Pero la patria es, tiene que ser, mucho más que noche libre o pretexto para no trabajar.  Si no fuera por ella, por el suelo en el que crece la milpa, en el que cimentamos infraestructura y con el que se mezclan los restos mortales de nuestros abuelos, no tendríamos lo que tenemos, no seríamos quienes somos, no habría lazo que nos identificase. Ciertamente la patria nos da y a veces nos quita, pero permanece como un resquicio último de origen, de valores.

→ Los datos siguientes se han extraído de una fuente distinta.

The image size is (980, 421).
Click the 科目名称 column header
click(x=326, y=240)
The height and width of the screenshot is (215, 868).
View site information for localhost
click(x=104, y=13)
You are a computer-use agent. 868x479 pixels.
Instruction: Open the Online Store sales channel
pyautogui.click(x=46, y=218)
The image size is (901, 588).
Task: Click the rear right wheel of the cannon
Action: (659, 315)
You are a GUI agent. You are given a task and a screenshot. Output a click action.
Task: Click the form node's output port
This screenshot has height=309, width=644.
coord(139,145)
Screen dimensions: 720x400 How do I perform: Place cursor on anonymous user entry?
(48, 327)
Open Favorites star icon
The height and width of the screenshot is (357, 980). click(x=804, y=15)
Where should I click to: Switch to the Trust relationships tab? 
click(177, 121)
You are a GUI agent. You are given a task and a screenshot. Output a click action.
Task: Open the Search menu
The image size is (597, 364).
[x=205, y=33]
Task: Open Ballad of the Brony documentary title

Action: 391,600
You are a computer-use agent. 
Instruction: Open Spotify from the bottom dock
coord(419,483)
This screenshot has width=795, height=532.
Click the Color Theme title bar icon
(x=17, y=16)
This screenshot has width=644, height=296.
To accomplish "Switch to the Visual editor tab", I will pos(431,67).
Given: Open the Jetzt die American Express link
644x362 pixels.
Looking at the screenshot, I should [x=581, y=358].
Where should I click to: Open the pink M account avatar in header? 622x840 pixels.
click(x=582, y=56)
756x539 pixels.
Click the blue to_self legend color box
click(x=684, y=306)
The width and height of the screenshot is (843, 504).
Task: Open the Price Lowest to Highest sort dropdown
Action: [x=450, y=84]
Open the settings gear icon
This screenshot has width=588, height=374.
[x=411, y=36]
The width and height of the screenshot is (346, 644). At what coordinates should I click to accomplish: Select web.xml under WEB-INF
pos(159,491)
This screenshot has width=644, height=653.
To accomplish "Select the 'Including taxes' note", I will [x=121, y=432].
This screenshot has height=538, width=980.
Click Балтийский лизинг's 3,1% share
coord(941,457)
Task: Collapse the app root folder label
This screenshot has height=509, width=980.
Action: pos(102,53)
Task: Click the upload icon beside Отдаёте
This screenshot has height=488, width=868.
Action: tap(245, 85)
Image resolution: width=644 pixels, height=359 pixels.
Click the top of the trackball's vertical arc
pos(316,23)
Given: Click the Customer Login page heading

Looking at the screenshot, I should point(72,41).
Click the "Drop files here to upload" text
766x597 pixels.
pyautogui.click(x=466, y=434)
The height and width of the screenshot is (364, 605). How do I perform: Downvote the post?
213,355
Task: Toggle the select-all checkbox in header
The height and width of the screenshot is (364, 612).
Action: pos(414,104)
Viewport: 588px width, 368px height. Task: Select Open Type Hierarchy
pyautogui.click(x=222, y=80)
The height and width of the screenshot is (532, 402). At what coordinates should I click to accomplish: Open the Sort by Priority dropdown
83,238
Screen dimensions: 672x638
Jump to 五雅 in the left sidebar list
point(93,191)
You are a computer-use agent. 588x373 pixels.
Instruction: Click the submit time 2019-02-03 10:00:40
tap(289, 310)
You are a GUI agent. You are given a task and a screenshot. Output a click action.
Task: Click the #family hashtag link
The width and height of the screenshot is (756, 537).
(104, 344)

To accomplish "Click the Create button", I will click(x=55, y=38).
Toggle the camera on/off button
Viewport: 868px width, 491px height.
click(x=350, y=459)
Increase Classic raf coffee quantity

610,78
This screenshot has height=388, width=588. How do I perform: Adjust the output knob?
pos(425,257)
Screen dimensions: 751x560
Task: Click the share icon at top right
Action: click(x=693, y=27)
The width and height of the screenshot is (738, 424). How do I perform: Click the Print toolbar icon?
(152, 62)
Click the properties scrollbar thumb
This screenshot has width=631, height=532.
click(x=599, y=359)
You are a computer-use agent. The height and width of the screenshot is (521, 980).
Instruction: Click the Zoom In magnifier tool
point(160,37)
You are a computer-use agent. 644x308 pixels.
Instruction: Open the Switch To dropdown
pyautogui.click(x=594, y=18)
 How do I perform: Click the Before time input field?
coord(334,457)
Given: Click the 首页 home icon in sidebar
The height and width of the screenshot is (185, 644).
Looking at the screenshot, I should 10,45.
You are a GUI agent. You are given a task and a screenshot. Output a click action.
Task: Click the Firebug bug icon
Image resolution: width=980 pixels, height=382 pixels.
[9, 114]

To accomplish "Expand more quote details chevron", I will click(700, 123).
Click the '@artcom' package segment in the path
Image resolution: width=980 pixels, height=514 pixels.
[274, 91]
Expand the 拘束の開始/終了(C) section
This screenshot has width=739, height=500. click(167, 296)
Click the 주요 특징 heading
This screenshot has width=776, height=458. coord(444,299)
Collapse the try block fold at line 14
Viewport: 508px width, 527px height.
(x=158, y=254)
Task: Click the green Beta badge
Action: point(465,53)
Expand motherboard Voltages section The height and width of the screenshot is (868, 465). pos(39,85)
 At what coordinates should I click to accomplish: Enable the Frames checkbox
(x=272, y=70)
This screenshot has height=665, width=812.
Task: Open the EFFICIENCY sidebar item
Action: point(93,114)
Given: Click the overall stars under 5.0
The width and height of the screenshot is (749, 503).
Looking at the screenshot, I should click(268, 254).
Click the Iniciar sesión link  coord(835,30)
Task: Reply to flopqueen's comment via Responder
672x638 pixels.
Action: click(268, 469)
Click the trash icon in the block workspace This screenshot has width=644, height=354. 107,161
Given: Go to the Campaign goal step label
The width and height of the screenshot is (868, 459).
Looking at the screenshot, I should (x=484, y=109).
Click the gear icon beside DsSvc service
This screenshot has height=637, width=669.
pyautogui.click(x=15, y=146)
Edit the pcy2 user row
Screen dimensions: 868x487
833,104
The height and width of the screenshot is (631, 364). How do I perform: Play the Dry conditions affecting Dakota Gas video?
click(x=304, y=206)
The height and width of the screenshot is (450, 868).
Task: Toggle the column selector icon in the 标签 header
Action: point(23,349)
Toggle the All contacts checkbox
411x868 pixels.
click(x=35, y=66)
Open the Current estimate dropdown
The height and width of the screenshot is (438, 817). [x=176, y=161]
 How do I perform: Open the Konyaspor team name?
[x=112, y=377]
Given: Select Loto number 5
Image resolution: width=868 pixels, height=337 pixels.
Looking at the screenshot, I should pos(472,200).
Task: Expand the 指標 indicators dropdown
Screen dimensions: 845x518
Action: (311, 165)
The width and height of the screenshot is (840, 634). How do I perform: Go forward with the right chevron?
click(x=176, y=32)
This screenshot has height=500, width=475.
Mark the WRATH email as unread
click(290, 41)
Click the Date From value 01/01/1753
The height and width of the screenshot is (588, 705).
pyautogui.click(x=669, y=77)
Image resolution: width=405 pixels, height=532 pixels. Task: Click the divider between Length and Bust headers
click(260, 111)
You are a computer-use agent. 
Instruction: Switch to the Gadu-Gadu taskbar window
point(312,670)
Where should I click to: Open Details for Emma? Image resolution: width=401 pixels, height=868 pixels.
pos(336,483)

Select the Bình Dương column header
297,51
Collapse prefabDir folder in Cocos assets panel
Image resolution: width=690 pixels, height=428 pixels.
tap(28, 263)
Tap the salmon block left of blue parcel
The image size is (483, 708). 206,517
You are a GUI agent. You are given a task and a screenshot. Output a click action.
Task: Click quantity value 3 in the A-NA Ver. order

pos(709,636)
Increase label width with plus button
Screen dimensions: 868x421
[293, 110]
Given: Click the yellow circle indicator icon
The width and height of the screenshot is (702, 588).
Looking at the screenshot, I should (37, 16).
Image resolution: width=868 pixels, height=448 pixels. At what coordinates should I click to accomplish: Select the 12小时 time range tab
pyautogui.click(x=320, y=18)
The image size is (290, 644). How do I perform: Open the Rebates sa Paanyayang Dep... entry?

Que queda sino la patria, al final de cualquier día en que nos entregamos infatigables a batallas interminables con las armas modernas de la informática, el papel y la tinta.  Que queda sino la patria, al ver llagas en nuestras manos por empuñar el pico, el mazo o el cincel y diariamente realizar una obra perenne.  Que queda sino la patria, cuando nuestros dedos realizan trazos soberbios en un lienzo que descubre a cada pincelada una obra magnífica de nombre Rivera, Velasco o Sequeiros.  Que queda sino la patria, al llegar a casa con la satisfacción del deber cumplido y esos seres maravillosos nos llaman papito o mamita.

Que queda sino la patria, cuando libremente podemos recorrer sus senderos regocijados con atardeceres que en sus paisajes ricos y variados se exacerban como un poema delicioso; cuando podemos apreciar copiosos lenguajes y costumbres, en hermanos de Mérida, San Cristóbal, la costa, el centro y el norte; cuando con rabia nos oponemos a que la miseria se generalice y la inequidad sea parte de nuestra vida.

Que queda sino la patria, cuando tenemos derecho ganado de leer a Gutiérrez Nájera, Nervo, López Velarde o Sabines, con la compañía sublime de Guty Cárdenas, de Revueltas.

Que queda sino la patria, cuando un puñado de tierra es síntesis de la sangre de nuestra gente que se batió con el acero, la pólvora o la pluma para buscar un ideal, conformar una nación, garantizar libertad, proveer porvenir.  Que queda sino la patria, cuando nuestras bibliotecas son inmensas de ideas mexicanas expresadas en líneas eruditas de Paz, Cabrera, Zavala.

Nosotros la hemos destruido, ensuciado, saqueado y prostituido; por ello, a nadie más corresponde redimirla, amarla y respetarla, porque la lucha de hoy será agradecida o maldecida por quienes hereden esta tierra.